Archbishop Ezekiel Kondo of the Episcopal Church in Sudan, a province of the Anglican Communion, said Christians in Sudan are preparing to observe Christmas despite the war, with residents in relatively peaceful areas expected to welcome refugees.
“In the relatively peaceful states and areas, Christmas will be as usual, and (celebrations) will increase in number because of IDPs,” the archbishop told Religion News Service from Port Sudan, using the acronym for internally displaced persons. “In the war areas, Christmas will mainly be (held) indoors, just in case there are bombings.”
The primate has lived in Port Sudan since April 2023, when the fighting between Sudan Armed Forces and paramilitary Rapid Support Forces forced him out of his seat at the All Saints Cathedral in the capital, Khartoum.
The war is raging in densely populated cities and towns with little regard for civilian safety as the two rival militaries vie for control of the country, which they wrested from an interim civilian government last year.
Days into the conflict, RSF had seized the All Saints Cathedral, the seat of the 67-year-old archbishop, converted it into a command center and later turned the church’s compound into a graveyard. On that day, Kondo, his family and other church leaders were inside the cathedral preparing for Sunday service.

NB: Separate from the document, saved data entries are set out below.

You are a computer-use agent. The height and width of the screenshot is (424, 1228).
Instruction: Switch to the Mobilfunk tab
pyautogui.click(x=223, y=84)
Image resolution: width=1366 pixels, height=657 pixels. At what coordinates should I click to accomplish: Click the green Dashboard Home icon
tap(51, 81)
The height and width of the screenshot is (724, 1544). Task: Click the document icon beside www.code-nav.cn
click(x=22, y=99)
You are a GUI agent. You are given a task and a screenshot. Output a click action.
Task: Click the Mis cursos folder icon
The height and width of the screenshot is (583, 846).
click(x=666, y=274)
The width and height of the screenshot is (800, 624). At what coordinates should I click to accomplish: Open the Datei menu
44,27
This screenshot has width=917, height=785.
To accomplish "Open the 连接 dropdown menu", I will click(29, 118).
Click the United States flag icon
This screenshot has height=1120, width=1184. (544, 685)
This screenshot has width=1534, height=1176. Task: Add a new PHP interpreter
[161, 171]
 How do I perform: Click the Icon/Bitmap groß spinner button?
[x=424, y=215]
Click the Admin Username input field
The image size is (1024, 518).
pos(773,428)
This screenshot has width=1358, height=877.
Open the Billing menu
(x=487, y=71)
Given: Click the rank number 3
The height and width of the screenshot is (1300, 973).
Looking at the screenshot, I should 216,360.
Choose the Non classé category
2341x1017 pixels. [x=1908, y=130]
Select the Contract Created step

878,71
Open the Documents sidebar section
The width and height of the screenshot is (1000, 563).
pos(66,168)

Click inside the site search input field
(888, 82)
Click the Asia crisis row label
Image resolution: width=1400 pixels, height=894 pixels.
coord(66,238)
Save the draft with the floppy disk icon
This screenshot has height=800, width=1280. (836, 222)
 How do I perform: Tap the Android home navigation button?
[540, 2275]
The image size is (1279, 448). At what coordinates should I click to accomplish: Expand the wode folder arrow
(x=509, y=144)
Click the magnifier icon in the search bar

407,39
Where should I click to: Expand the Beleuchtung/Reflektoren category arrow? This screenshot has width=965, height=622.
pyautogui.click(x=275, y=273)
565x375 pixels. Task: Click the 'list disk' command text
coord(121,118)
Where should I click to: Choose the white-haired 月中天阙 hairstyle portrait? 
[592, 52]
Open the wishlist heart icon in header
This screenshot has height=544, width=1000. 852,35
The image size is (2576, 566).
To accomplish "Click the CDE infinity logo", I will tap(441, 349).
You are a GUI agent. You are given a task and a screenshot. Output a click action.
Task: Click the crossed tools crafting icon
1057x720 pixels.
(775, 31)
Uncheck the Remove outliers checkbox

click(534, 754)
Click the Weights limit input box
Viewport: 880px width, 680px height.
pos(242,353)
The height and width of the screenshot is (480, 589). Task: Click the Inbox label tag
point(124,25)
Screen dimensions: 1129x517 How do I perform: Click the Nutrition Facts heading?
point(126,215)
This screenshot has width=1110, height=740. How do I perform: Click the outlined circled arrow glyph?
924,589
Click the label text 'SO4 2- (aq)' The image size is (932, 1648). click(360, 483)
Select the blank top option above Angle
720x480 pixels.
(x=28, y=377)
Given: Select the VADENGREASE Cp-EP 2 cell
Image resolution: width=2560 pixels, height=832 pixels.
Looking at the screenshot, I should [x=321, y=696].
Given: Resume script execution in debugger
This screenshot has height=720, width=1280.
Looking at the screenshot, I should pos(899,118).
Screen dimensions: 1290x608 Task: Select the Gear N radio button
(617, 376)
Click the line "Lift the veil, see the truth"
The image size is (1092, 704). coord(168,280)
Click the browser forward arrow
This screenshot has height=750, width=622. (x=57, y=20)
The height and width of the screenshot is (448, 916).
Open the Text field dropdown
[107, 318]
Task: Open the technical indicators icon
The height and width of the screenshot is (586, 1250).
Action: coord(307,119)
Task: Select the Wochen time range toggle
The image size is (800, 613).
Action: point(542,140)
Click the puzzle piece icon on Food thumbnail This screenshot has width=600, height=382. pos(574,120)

Kondo said that for the second year, the majority of Sudanese will observe Christmas as displaced persons, as refugees or needing aid while living in miserable circumstances. Many have no food or are homeless.
“On this great occasion in which we celebrate the birth of the Prince of Peace, … I repeat my appeal of the last year to the two warring parties … to consider putting the guns beyond use and silence them for peace as a matter of urgency,” Kondo said in a Christmas message.
He warned that continuing the war would destroy the nation such that there will be no country called Sudan or people to be ruled.
“Enough is enough to the suffering of the innocent people. Enough is enough to death,” he said in the message.
He called for the Sudanese people to have faith that peace will be restored in Sudan and pleaded with the generals to see the suffering of the people and stop the war. “As we celebrate Christmas at this exceptional circumstances, let us continue to have faith in God … Despite the continued crisis and suffering, we thank God for his faithfulness, believing that he will intervene at his own right time,” he said.
At least 61,000 people have died in the war, according to the London School of Hygiene and Tropical Medicine, although other agencies have estimated deaths as high as 150,000. The United Nations says 12 million people — nearly half of the population — are displaced and 25 million are in need of humanitarian aid in what is now becoming a forgotten crisis.
In a briefing to the U.N. Security Council on Thursday (Dec. 19), Edem Wosornu, director of operations at the U.N. Office for the Coordination of Humanitarian Affairs, described the situation in Sudan as a crisis of staggering scale and cruelty.
In November, Cardinal Stephen Ameyu Martin Mulla, the president of Sudan and South Sudan Catholic Bishops Conference, said in a statement that the humanitarian consequence for the civilians in Sudan has gone beyond toleration and must be condemned in the strongest terms possible.